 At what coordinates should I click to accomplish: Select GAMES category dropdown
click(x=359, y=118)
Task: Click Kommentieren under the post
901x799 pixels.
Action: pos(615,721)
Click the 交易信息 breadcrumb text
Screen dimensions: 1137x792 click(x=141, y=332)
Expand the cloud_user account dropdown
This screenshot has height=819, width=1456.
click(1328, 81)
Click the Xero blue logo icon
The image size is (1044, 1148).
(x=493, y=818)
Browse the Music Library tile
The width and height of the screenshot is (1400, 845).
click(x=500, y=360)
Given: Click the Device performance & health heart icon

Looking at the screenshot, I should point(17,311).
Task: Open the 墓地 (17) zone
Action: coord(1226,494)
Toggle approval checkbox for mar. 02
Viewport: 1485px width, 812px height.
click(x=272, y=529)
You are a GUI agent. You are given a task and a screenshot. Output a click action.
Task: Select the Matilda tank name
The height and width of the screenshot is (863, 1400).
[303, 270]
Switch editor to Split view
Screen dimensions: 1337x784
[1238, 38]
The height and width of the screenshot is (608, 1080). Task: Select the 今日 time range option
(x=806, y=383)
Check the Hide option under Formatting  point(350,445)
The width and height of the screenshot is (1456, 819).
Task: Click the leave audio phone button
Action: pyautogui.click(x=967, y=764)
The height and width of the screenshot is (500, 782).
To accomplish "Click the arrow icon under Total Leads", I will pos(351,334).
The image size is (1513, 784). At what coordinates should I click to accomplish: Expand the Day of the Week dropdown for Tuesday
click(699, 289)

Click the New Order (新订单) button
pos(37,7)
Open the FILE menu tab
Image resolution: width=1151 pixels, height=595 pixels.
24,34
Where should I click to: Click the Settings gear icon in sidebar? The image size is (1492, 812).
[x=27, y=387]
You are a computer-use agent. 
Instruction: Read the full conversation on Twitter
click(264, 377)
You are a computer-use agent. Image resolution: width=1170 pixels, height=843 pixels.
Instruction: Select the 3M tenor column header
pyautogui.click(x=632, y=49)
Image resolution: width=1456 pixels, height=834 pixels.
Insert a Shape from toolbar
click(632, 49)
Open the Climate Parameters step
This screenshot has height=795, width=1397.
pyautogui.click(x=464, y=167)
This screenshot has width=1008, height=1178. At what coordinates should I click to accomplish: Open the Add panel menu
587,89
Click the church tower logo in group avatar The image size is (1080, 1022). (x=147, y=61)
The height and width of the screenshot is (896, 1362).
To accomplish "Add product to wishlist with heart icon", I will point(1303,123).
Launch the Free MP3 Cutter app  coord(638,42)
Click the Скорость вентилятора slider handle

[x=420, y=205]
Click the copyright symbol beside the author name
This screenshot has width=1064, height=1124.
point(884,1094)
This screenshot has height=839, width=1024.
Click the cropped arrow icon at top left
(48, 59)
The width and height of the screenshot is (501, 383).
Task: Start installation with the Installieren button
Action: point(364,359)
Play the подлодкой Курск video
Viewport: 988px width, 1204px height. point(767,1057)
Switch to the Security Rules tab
--------------------
| Set task |
Copy the material above word for word, from its first line through the line containing "Action: pos(615,721)", including that line.

| Result below |
 At what coordinates should I click to accomplish: Select GAMES category dropdown
click(x=359, y=118)
Task: Click Kommentieren under the post
901x799 pixels.
Action: pos(615,721)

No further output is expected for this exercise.